Define an equivalence relation on $A$ where $\alpha_1 \sim \alpha_2$ if $\Omega_{\alpha_1} \subset \Omega_{\alpha_2}$ or $\Omega_{\alpha_2} \subset \Omega_{\alpha_1}$. The properties of flow lines imply that this is an equivalence: indeed for any two $\alpha_1,\alpha_2 \in A$ either $\alpha_1 \sim \alpha_2$ or $\Omega_{\alpha_1} \cap \Omega_{\alpha_2} = \emptyset$. Index the equivalence classes by some second set $B$. For each $\beta \in B$ we can form an open set in $\mathbf{R}^2 \setminus \{ 0 \}$: $U_\beta = \cup_{\alpha \in A, [\alpha] = \beta} \Omega_\alpha$. These sets are disjoint, and their union is $\cup_{\beta \in B} U_\beta = \mathbf{R}^2 \setminus \{ 0 \}$. Now, as $\mathbf{R}^2 \setminus \{ 0 \}$ is connected, this means that $\lvert B \rvert = 1$. In terms of the original set $A$, we conclude that any two $\alpha_1,\alpha_2 \in A$ are equivalent, and the open sets $\Omega_\alpha$ form an increasing union.

Next we wish to exploit the fact that $\mathbf{R}^2 \setminus \{ 0 \}$ is not simply connected, whereas the $\Omega_\alpha$ all are.
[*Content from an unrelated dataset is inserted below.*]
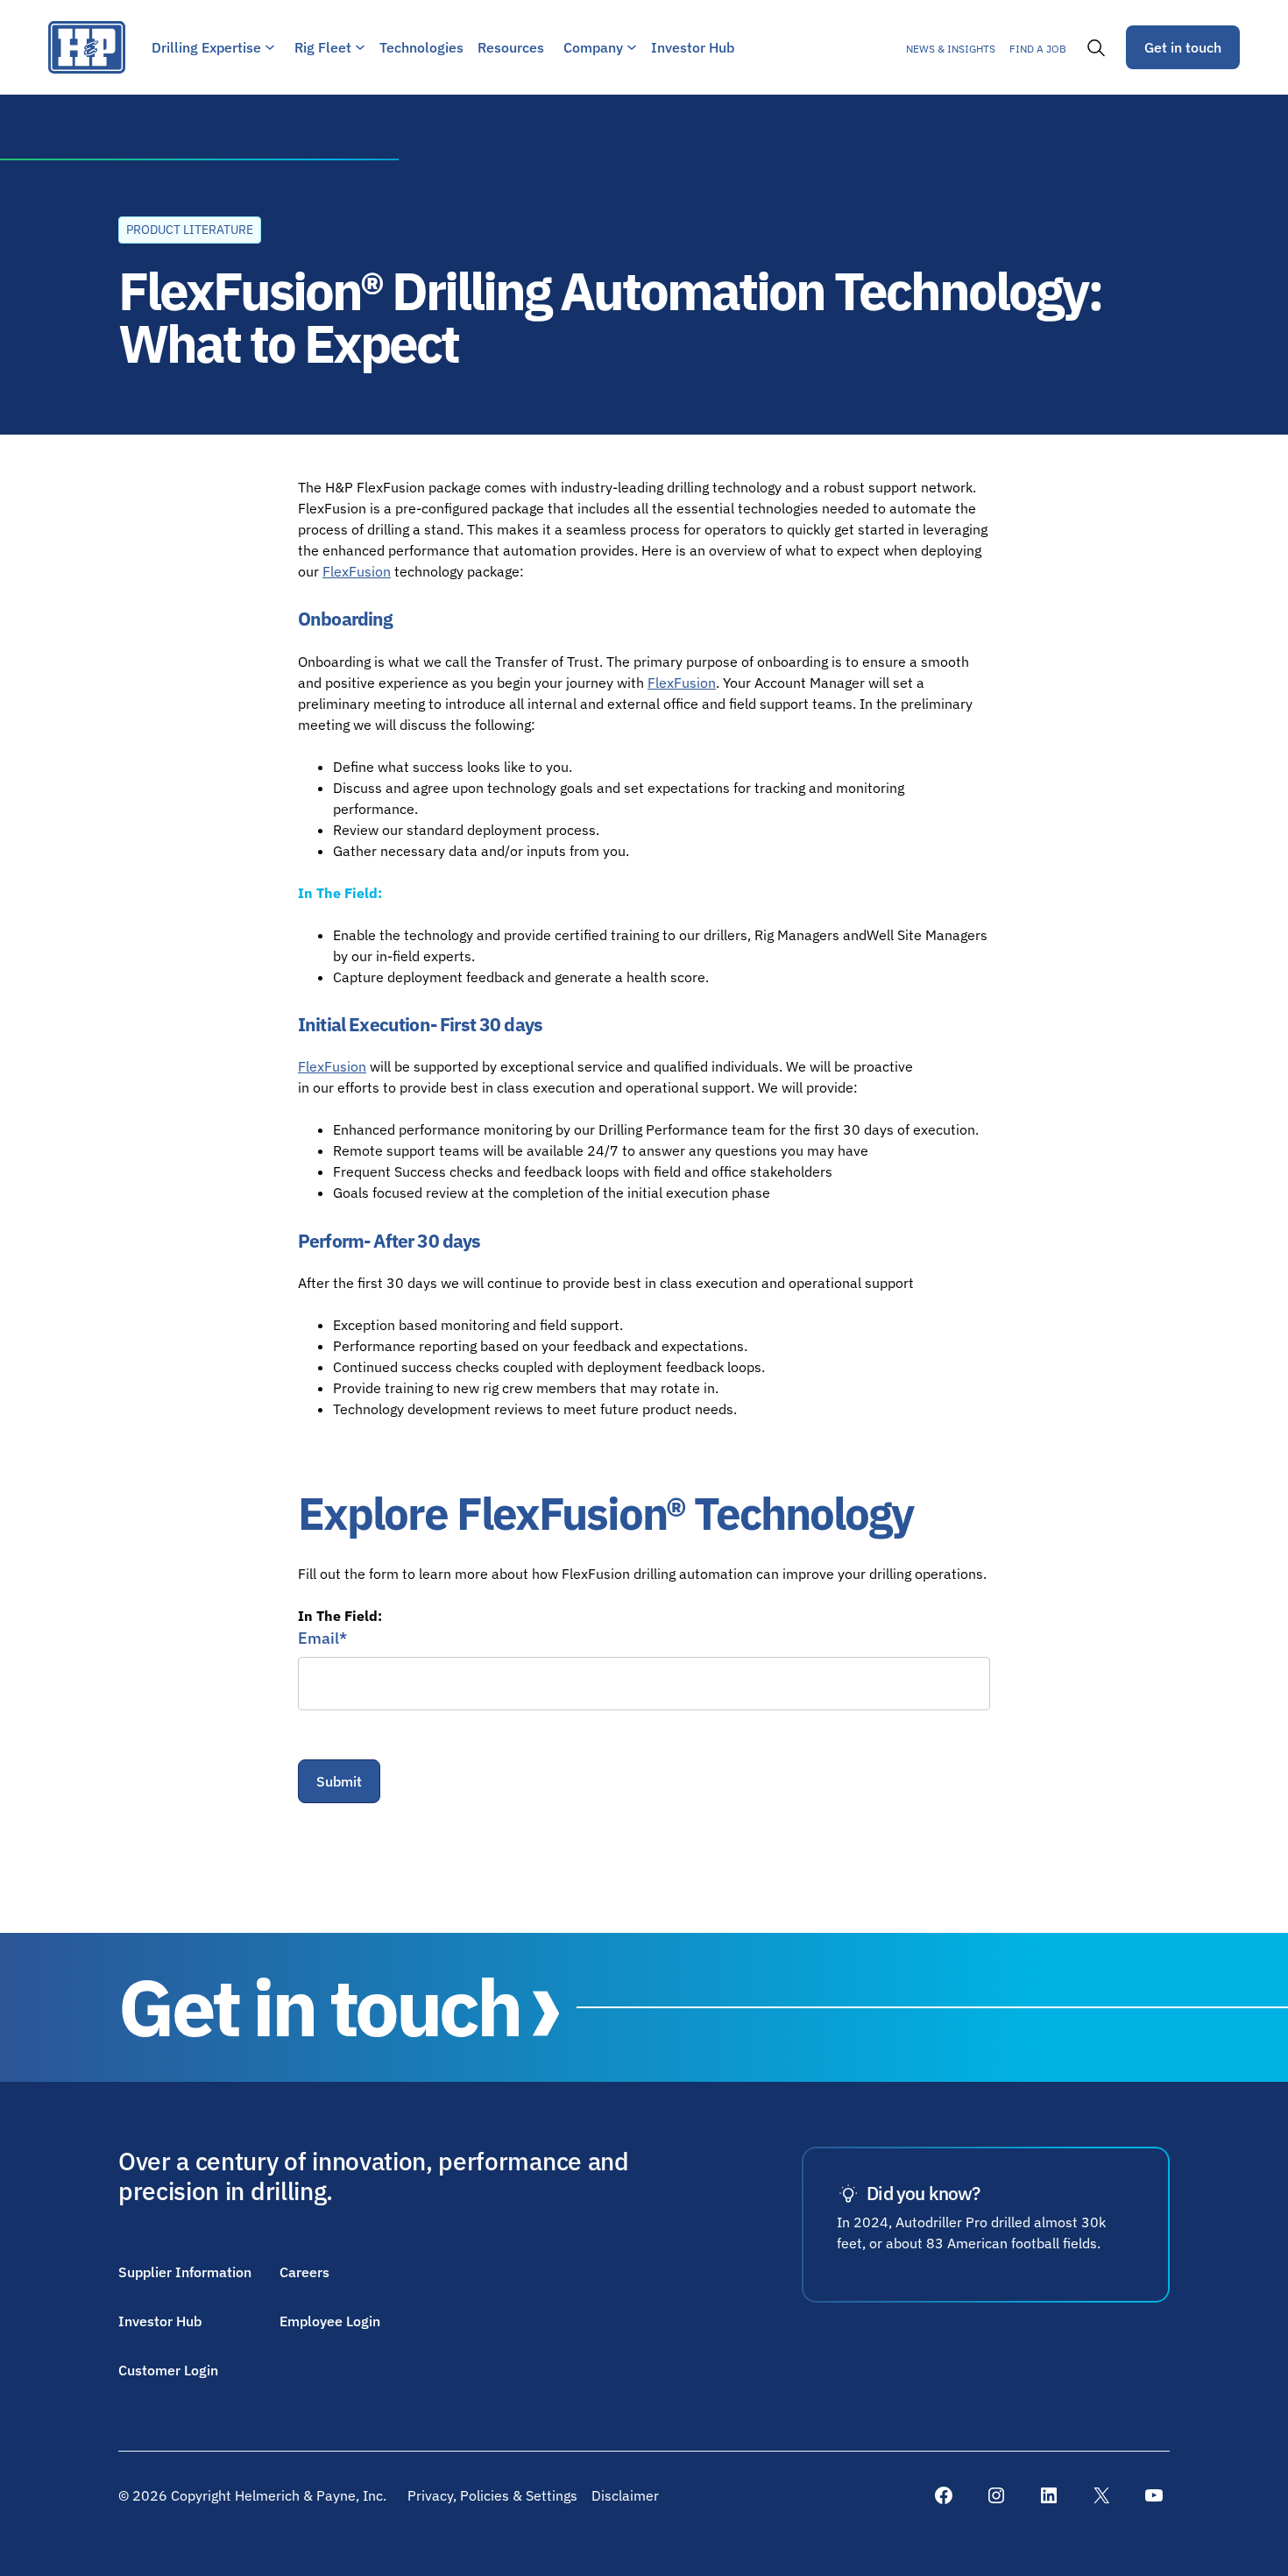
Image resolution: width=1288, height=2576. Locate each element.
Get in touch (1182, 47)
Let $\Gamma: \mathbf{S}^1 \to \mathbf{R}^2 \setminus \{ 0 \}$ be an arbitrary continuous loop that is not null-homotopic in $\mathbf{R}^2 \setminus \{ 0 \}$. This is covered by the open sets $\Omega_\alpha$, from which we may extract a finite subcover, say $\Gamma \subset \Omega_{\alpha_1} \cup \cdots \cup \Omega_{\alpha_N}$ with $\Omega_{\alpha_i} \subset \Omega_{\alpha_{i+1}}$ for $i = 1,\dots,N-1$. As they are increasing, $\Gamma \subset \Omega_{\alpha_N}$. Because $\Omega_{\alpha_N}$ is simply connected, we can continuously deform the loop $\Gamma$ to a point: this contradicts our initial choice for the loop because the deformation is in $\mathbf{R}^2 \setminus \{ 0 \}$.